# [SELECTED EXTRACT]
────────────────────────────────────────
Alison: Is there a solution you think is both effective and equitable? Are there schools or programs that are getting this right?
Elisa: Our students can't be what they can’t see. More than half of America’s public school students identify as people of color. But only 1 in 5 teachers do. Studies show students of color often perform better on standardized tests, have improved attendance, and are suspended less frequently when they have at least one same-race teacher. We need to build a pipeline of game-changing teachers—especially teachers of color and teachers from low-income backgrounds—with the necessary STEM and computer science skills to provide a rigorous and relevant education. By closing this talent gap, more schools will be able to offer the classes our kids want to take.
Our goal at TFA is to design programs that reach the full spectrum of education leaders—from classroom teachers to state superintendents. For the past two summers, every TFA corps member has had the opportunity to receive instruction in computational thinking, regardless of the grade or subject matter they teach. In addition, through support from the Cognizant U.S. Foundation, we designed the Cognizant Computer Science School Leader Cohort to support principals, assistant principals, and other school leaders from our network to establish computer science education programs at their low-income schools. We also established the Cognizant AP Computer Science Principles (CSP) Fellowship that trains educators to teach AP computer science, and 73% of current fellows identify as people of color.
Other successful, innovative models already exist inside and outside our K-12 system. In Brooklyn, TFA alumni Reuben Ogbonna and Maya Bhattacharjee launched the Marcy Lab School to create an alternative pathway into high-growth tech careers for under-represented and underserved youth. Marcy Lab provides full-time software-engineering fellowships to recent graduates to gain skills needed to enter well-paying entry-level tech jobs. Fellows also receive ongoing coaching and mentorship to support their transition into these careers. Ideas like the Marcy School are already blazing trails for aspiring tech engineers from communities that are under-represented in the profession.
────────────────────────────────────────
# [TO DO]
1/ Rewrite the part of the interview between "Other successful, innovative" and "in the profession.", inclusive, changing "coaching" to "training".
2/ According to the interview, what three benefits do students of color often show when they have at least one same-race teacher?
3/ Continue the interview from its last sentence.
The material that comes after the interview is separate from it.

# [SUPPLIED INFORMATION]
────────────────────────────────────────
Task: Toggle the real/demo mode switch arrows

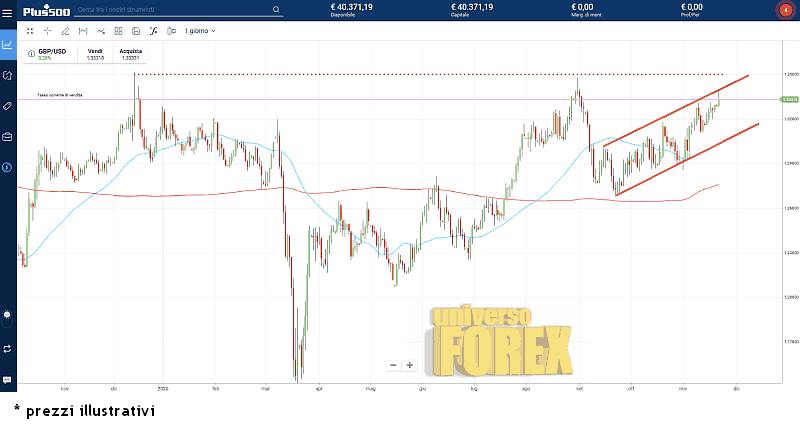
────────────────────────────────────────
# [ANSWERS PROVIDED]
1/
Other successful, innovative models already exist inside and outside our K-12 system. In Brooklyn, TFA alumni Reuben Ogbonna and Maya Bhattacharjee launched the Marcy Lab School to create an alternative pathway into high-growth tech careers for under-represented and underserved youth. Marcy Lab provides full-time software-engineering fellowships to recent graduates to gain skills needed to enter well-paying entry-level tech jobs. Fellows also receive ongoing training and mentorship to support their transition into these careers. Ideas like the Marcy School are already blazing trails for aspiring tech engineers from communities that are under-represented in the profession.

2/
- They perform better on standardized tests.
- They have improved attendance.
- They are suspended less frequently.

3/
Alison: When observers think of TFA, they often think of your organization’s work in K-12 education. However, focusing on computer science education connects you more deeply with employers and workforce development efforts. How do education and workforce training align?
Elisa: Our children’s education is clearly related to their career prospects later in life, so we need to connect the two. If you’re not able to read, do math, or think critically, you’re not going to be a computer scientist or be prepared for any number of other jobs you might want to pursue.
The bottom line is that young people yearn for a relevant, engaging, and rigorous education. If we’re serious about the future, computer science must play a starring role in our K-12 classrooms. But it’s on all of us to play our part. Whether you’re an educator, school leader, employer, policymaker, parent, tech entrepreneur, or coder, we have a responsibility to come together and provide our kids with equitable pathways to meet their boundless potential. In the blink of an eye, our children will be grown up and seeking their first job—it’s past time that we prepare them for it.